- [Extract]

☆ ☆ ☆

BACKGROUND OF THE INVENTION
The magnetic pulse welding (MPW) or forming process utilizes electromagnetic
energy to create a
metallurgical bound at molecular level without melting the materials to be
joined. It was first
developed in the 1970s and was disclosed in;
= Epechurin, V.P. ; "Properties of bimetal joints produced by magnetic-
pulse welding", Welding
Productions, Vol. 21, No,5 pp.21-24 (1974), and
= Brown, W.F. & Bandas J & Olson N.T; "Pulsed magnetic welding of breeder
reactor fuel pin
and closures", Welding Journal, No. 6, pp22-26 (1978).
The MPW process is based on well-established electromagnetic theory and is
suitable for joining
thin-walled tubular structures with either solid mandrels, or with other
tubular elements. The
concept is based upon deformation of an electrically conductive tubular
element having a certain
amount of plastic deformation capability. The other element to be joined with
the tubular element
can be of another material, even a non electrically conductive material. If
two tubular parts are to be
joined, then one tube is inserted into the other tubular element, preferably
with as less play as
possible between contact surfaces, forming a lap type of joint, and then
applying an electromagnetic
pulse over this lap joint.

☆ ☆ ☆

- [Records provided]
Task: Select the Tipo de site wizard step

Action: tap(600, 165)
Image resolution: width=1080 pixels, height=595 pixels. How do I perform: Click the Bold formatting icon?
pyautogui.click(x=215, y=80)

☆ ☆ ☆

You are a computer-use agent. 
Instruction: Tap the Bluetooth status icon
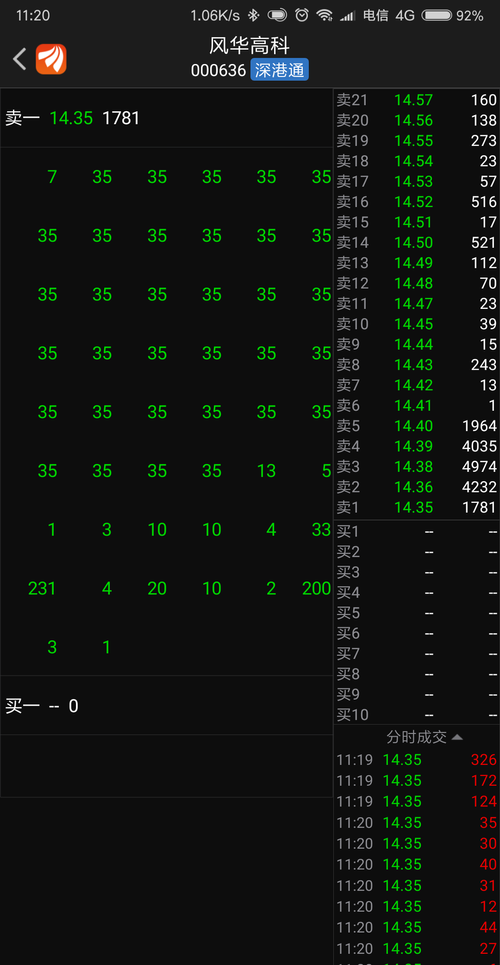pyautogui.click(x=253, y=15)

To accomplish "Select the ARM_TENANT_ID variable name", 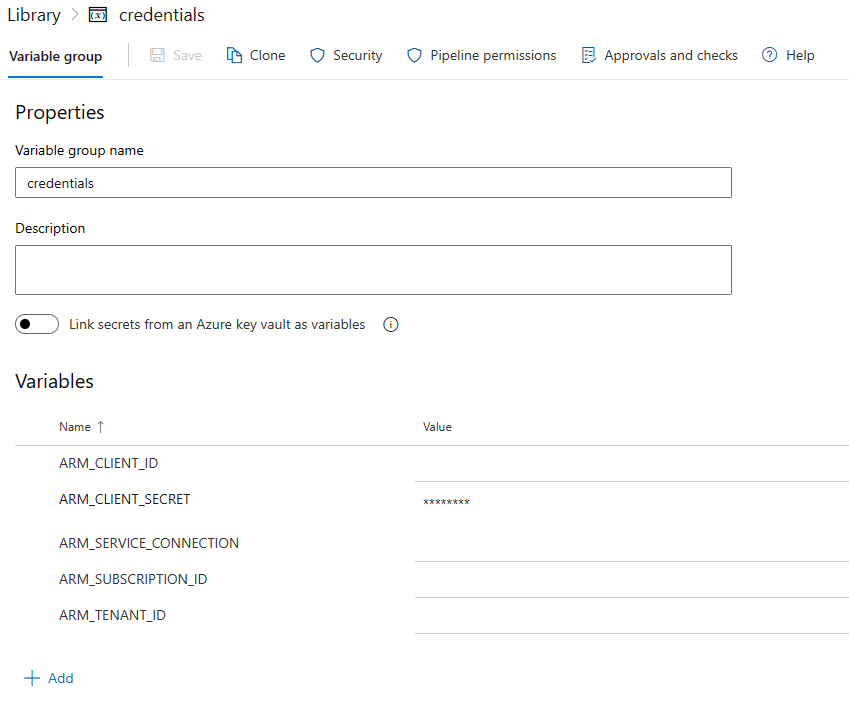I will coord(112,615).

☆ ☆ ☆

- [Required work]
(1) According to the background text, what form of energy does the magnetic pulse welding process use?
(2) From the background text, copy the passage starting with "BACKGROUND OF THE" and going on through "6, pp22-26 (1978).".

- [Answers for this exercise]
(1) Electromagnetic energy.

(2)
BACKGROUND OF THE INVENTION
The magnetic pulse welding (MPW) or forming process utilizes electromagnetic
energy to create a
metallurgical bound at molecular level without melting the materials to be
joined. It was first
developed in the 1970s and was disclosed in;
= Epechurin, V.P. ; "Properties of bimetal joints produced by magnetic-
pulse welding", Welding
Productions, Vol. 21, No,5 pp.21-24 (1974), and
= Brown, W.F. & Bandas J & Olson N.T; "Pulsed magnetic welding of breeder
reactor fuel pin
and closures", Welding Journal, No. 6, pp22-26 (1978).